Dario Crosetto, the founder of Crosetto Foundation
Dario Crosetto is the inventor of the 3D-CBS technology (Three-dimensional Complete Body Screening) for early cancer detection and winner of the Leonardo da Vinci Prize (June 2011) for the most efficient solution using particle detection for early cancer diagnosis, has 25 years’ experience in international collaboration in the field of high energy physics (HEP).
He participated on research teams and presented numerous seminars and articles at conferences at universities and at research labs in several countries: CERN, SSC, FERMILAB, BNL, SLAC, NEVIS, BERKLEY, DESY, University of Heidelberg, SACLAY, CPPM, Academia Sinica, etc.
He lectured at CERN School of Computing, published several books, over 100 articles and owns several patents. For 20 years he designed and improved apparatuses to detect high-energy physics (see the “peer-reviewed” article published in the scientific journal Nuclear Instruments and Methods in Physics Research, NIM -Vol. 436, pp. 341-385, 1999) and during the last years he focused in designing, simulating, building and testing components for his cancer screening 3D-CBS (Three-dimensional Complete Body Screening) device.

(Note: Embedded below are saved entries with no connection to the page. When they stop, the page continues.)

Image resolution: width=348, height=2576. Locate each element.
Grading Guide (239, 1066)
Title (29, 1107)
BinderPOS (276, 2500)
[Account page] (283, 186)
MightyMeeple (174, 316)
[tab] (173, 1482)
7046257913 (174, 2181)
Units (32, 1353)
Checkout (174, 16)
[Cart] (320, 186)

In 1992, in one month he presented his innovation at three international conferences at Computing in HEP, Annecy, France [September 21-25 1992. CERN-92-07. pp. 803-806.]; “Calorimetry in High Energy Physics”, Corpus Christi, TX. [September 29, October 2, 1992. World Scientific. pp. 553-566]; “IEEE Nuclear Science Symposium (NSS) and Medical Imaging (MIC)”, Orlando, FL [October 25-31. 1992. SSCL-Preprint-164].
During the same year, in this field he published also two “peer-reviewed” articles in the scientific journal Nuclear Instruments and Methods in Physics Research [NIM A311:49-56,1992 e NIM A315, (1992), 487-490]. On Dec. 14, 1993 he passed a major int’l scientific review at FERMIlab and emeritus scientists in the field wrote letters of recognition (see testimonials at www.crosettofoundation.org/uploads/167.pdf).
His innovation was adopted for use at GEM, half-billion dollar experiment at SSC in 1993 and LHCb at CERN in 1995 and included in their respective Technical Design Reports (TDRs), however, in both cases the U.S. DOE suddenly stopped funding both projects.
Since then, he focused in efficient, cost-effective particle detection application for Medical Imaging with the objective lower radiation dose to the patient, lower cost and provides an efficacious early cancer detection tool.